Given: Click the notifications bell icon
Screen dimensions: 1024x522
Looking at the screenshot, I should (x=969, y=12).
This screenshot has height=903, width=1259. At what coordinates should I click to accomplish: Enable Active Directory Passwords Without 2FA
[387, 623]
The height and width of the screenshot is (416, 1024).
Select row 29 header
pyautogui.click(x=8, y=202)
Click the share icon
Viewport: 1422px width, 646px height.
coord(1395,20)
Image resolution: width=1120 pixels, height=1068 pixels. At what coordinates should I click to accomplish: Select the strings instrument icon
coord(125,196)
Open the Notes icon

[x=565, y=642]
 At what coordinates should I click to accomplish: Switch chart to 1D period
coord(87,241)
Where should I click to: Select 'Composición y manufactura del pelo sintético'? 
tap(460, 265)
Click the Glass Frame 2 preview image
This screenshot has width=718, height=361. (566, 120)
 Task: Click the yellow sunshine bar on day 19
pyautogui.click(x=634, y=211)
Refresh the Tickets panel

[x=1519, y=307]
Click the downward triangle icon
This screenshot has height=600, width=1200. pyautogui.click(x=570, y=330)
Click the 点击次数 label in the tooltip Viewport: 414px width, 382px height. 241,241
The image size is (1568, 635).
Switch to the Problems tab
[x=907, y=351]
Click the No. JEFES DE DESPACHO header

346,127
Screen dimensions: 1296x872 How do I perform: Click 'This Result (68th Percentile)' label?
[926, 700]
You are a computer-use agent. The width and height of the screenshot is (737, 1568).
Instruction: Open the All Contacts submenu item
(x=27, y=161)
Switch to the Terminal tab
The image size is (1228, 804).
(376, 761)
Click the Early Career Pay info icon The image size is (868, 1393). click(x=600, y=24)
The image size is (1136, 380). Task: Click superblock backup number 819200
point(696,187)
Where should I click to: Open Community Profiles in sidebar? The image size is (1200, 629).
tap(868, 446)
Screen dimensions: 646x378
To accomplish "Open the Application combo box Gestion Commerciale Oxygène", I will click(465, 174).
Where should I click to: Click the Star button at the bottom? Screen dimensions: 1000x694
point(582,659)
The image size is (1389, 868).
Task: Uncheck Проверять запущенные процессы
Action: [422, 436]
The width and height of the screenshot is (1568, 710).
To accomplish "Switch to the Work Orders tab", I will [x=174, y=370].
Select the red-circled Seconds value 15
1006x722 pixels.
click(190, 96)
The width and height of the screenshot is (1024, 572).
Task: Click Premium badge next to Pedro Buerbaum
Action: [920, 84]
.....
• **About this exercise**: Pick every line of the data that includes the string "will".

• **Answer to this task**:
To accomplish "Open the Application combo box Gestion Commerciale Oxygène", I will click(465, 174).
To accomplish "Switch to the Work Orders tab", I will [x=174, y=370].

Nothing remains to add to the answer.